Demansionare una donna al rientro dal periodo di maternità è illegittimo e rappresenta una forma discriminatoria. È stata questa la decisione del Tribunale di Milano che nella giornata di ieri ha confermato la condanna pronunciato lo scorso 24 luglio nei confronti del gruppo editoriale del Sole 24 ore per aver affidato ad una propria dipendente compiti e incarichi inferiori al suo ruolo dopo che questa era rientrata dal periodo di maternità previsto dalla legge.
Il magistrato competente Maria Beatrice Gigli ha infatti respinto il ricorso del Gruppo 24 Ore, ratificando l'obbligo a riassegnare alla lavoratrice le mansioni precedentemente svolte e a risarcirla per il danno all'immagine e alla sua professionalità.
La vicenda era cominciata nel 2021, quando la giornalista Lara Ricci era rientrata dall'assenza per maternità.
Vice-caposervizi del supplemento culturale Domenica, Ricci faceva parte della redazione da oltre vent'anni, era curatrice di una rubrica settimanale e gestiva i rapporti con circa 60 collaboratori.
Eppure, dopo la parentesi del congedo parentale, la giornalista si è resa conto di non aver più alcun ruolo, vedendosi affidare solamente articoli da correggere o impaginare e trovandosi esclusa perfino dalla mailing-list interna.

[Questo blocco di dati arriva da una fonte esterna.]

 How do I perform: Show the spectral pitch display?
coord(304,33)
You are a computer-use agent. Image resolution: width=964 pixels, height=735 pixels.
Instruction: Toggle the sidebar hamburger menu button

Un lavoro "da stagista", come lo ha definito la stessa Ricci, e per nulla coerente con la sua qualifica e l'esperienza professionale accumulata in oltre 25 anni di carriera. Il tutto, per la sola colpa di essere diventata madre.
La giornalista ha così deciso di adire per vie legali contro il quotidiano di proprietà di Confindustria, il quale si era difeso dalle accuse opponendo una riorganizzazione interna del lavoro che però – come riscontrato dagli stessi giudici – aveva riguardato solo Lara Ricci.
«La sentenza conferma che demansionare al rientro della maternità significa discriminare – ha dichiarato l'avvocato della parte lesa, Margherita Covi, a margine dell'udienza che ha messo fine alla querelle giudiziaria – la strada per la parità uomo-donna è però ancora lunga».